You may maintain both a traditional IRA and a Roth IRA, as long as your total contribution doesn't exceed the Internal Revenue Service (IRS) limits for any given year and you meet certain other eligibility requirements.

The IRS limit for both 2019 and 2020 is $6,000 for both the traditional and the Roth IRA combined. If you're aged 50 or older, a catch-up provision allows you to put in an additional $1,000, for a combined total of $7,000.

Key Takeaways

  • You may be able to contribute to both a Roth and traditional IRA, up to the limits set by the IRS, which are $6,000 total between all IRA accounts in 2019 and 2020.
  • These two types of IRAs also have eligibility requirements you'll need to meet.
  • Before you contribute to either, make sure you're maximizing any retirement plans you have at work.

Divvying Up Your Contributions

A person who's less than 50 years old could contribute $3,000 to a traditional IRA and another $3,000 to a Roth IRA. Whether your traditional IRA contributions are tax-deductible and whether you're eligible to contribute to a Roth IRA at all will depend on your income and other factors.

In a traditional IRA, you'll generally pay tax on the income you contribute when you withdraw the money in retirement. The income you contribute to a Roth IRA also is taxable, but you usually pay this tax prior to contributing the funds, so withdrawals from a Roth are not taxed if you meet certain conditions.

If you can afford it, and if you're eligible for both, having both types of IRA gives you a choice of taxable or tax-free income when you eventually make your withdrawals.

Traditional or Roth: How to Decide

Even before you consider a traditional or Roth IRA, you might want to make sure you're taking full advantage of your 401(k) or another work-based retirement plan, if your employer offers one. Here are a couple of reasons why this makes sense:

  • Company retirement plans generally have higher contribution limits than either a traditional or a Roth IRA. Employee 401(k) contributions for 2020 can increase by $500 to $19,500, while the combined employer and employee contribution limit rises by $1,000 to $57,000, the IRS announced. For participants aged 50 and older, the additional "catch-up" contribution limit will rise to $6,500, up by $500.
  • Many employers will match your contributions, which is essentially free money.

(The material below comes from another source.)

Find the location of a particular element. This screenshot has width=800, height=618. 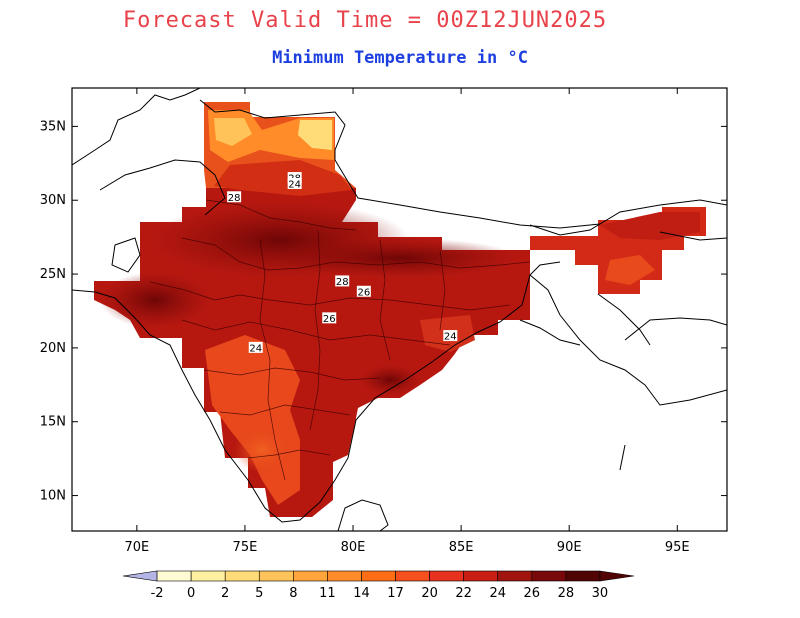

contour-labels: 2824282826262424 is located at coordinates (342, 263).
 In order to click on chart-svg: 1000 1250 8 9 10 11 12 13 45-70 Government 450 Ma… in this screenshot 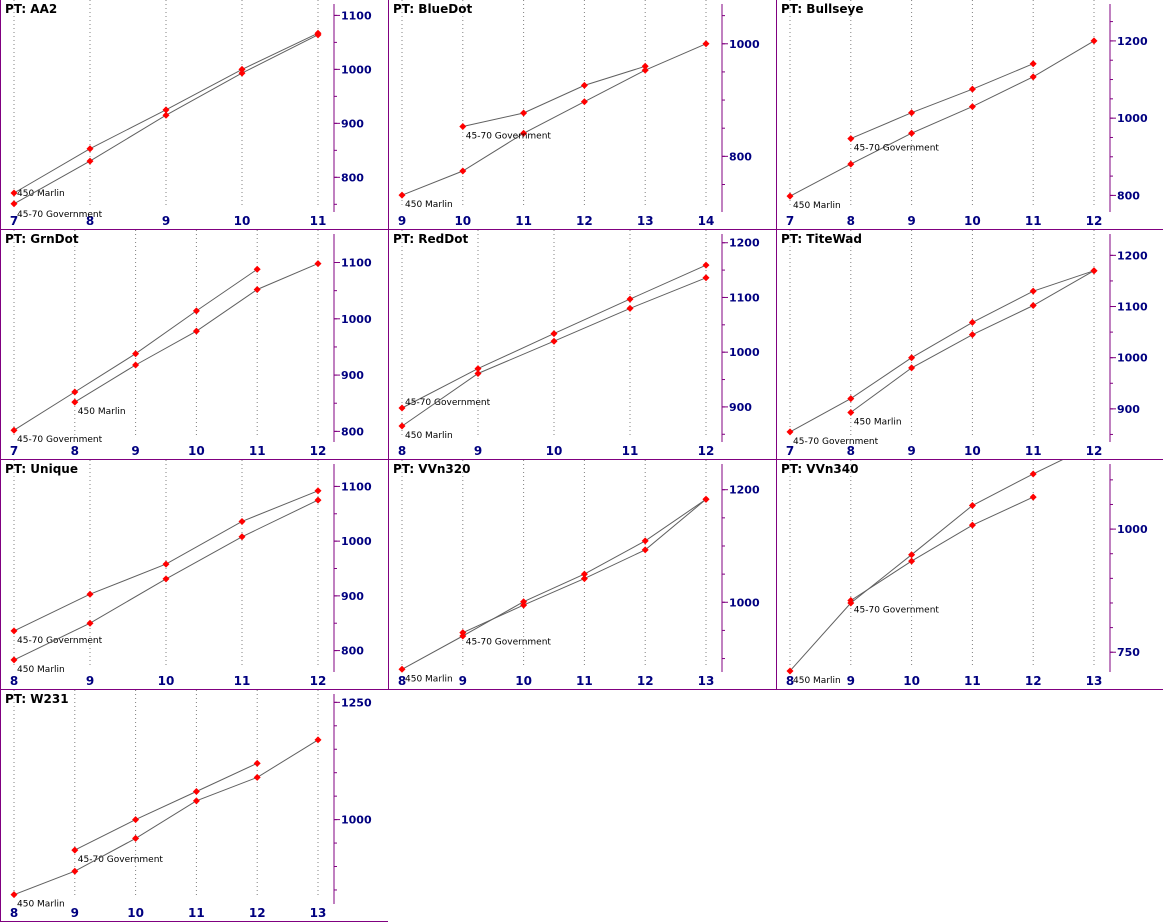, I will do `click(194, 806)`.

If you're dissatisfied with the investment choices in your 401(k) plan, financial advisors often suggest contributing at least enough to get the full employer match and then investing your other retirement savings elsewhere, such as in an IRA.

You need to have earned income to contribute to either a Roth or a traditional IRA. Investment income doesn't qualify.

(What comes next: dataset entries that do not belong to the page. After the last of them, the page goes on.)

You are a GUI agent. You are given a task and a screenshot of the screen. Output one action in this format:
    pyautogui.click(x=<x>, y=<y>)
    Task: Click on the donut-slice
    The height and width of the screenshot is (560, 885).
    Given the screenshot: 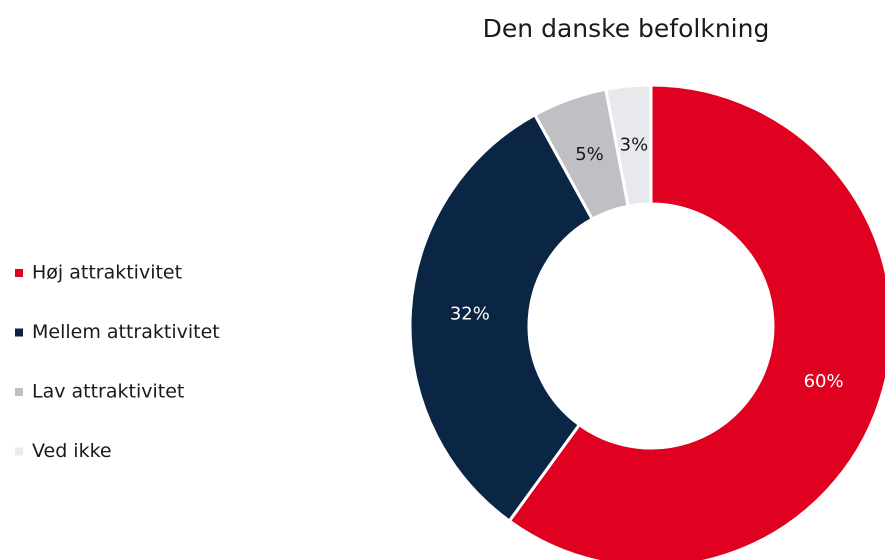 What is the action you would take?
    pyautogui.click(x=628, y=146)
    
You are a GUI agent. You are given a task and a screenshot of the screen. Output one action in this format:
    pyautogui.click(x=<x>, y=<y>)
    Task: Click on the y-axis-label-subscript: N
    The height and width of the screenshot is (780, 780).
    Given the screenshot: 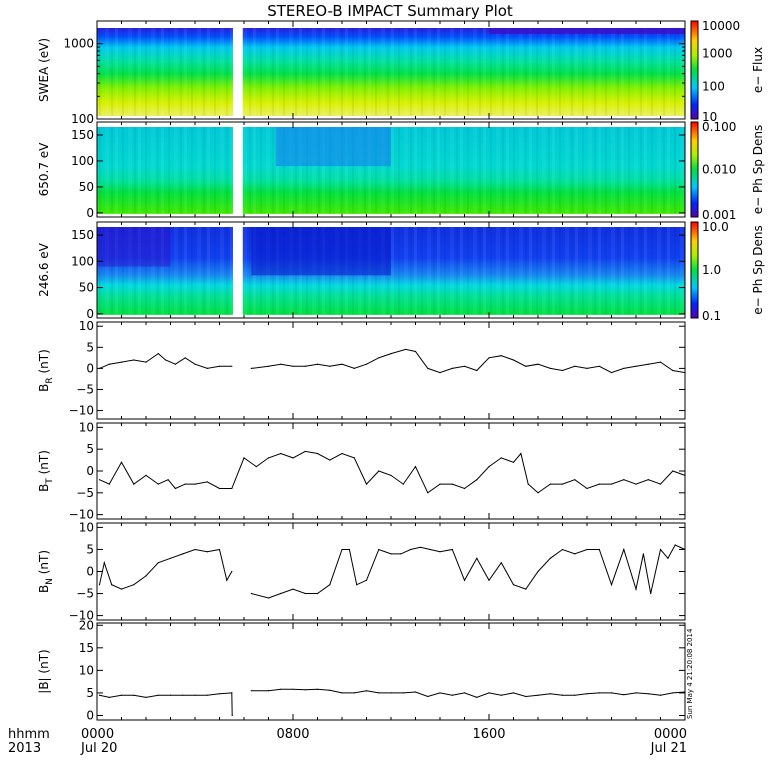 What is the action you would take?
    pyautogui.click(x=50, y=582)
    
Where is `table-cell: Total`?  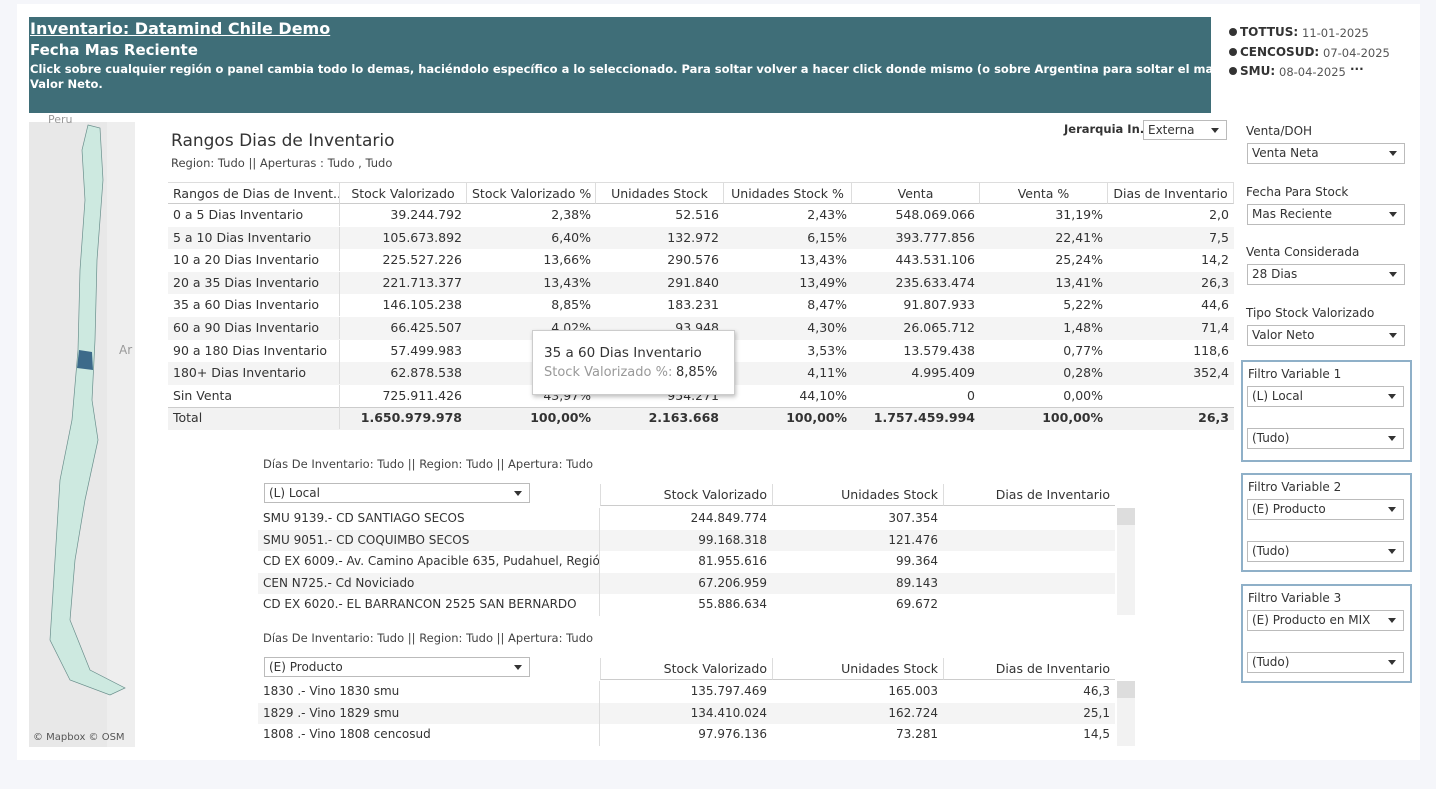
table-cell: Total is located at coordinates (254, 418).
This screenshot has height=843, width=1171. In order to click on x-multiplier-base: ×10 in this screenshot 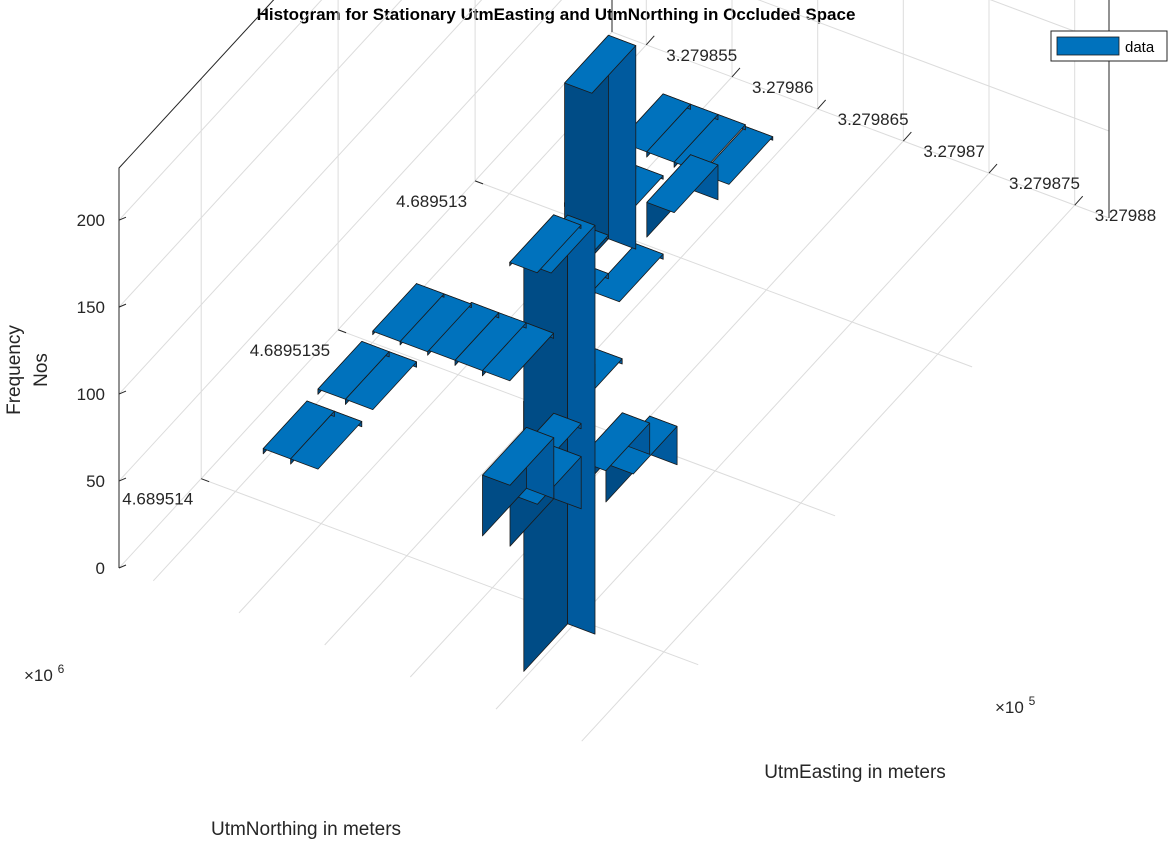, I will do `click(1010, 708)`.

Traditional and Roth IRAs Eligibility

There is no income limit on eligibility for a traditional IRA. However, the extent to which your contributions are tax-deductible depends on your income as well as whether you or your spouse, if you're married, have access to an employer plan at work.

There are income limits for Roth contributions, however. For example, if you're married, filing jointly, and your modified adjusted gross income is $206,000 or more (in 2020), you are ineligible for a Roth IRA.

Both types of IRA also have to be funded with earned income rather than, for example, investment income.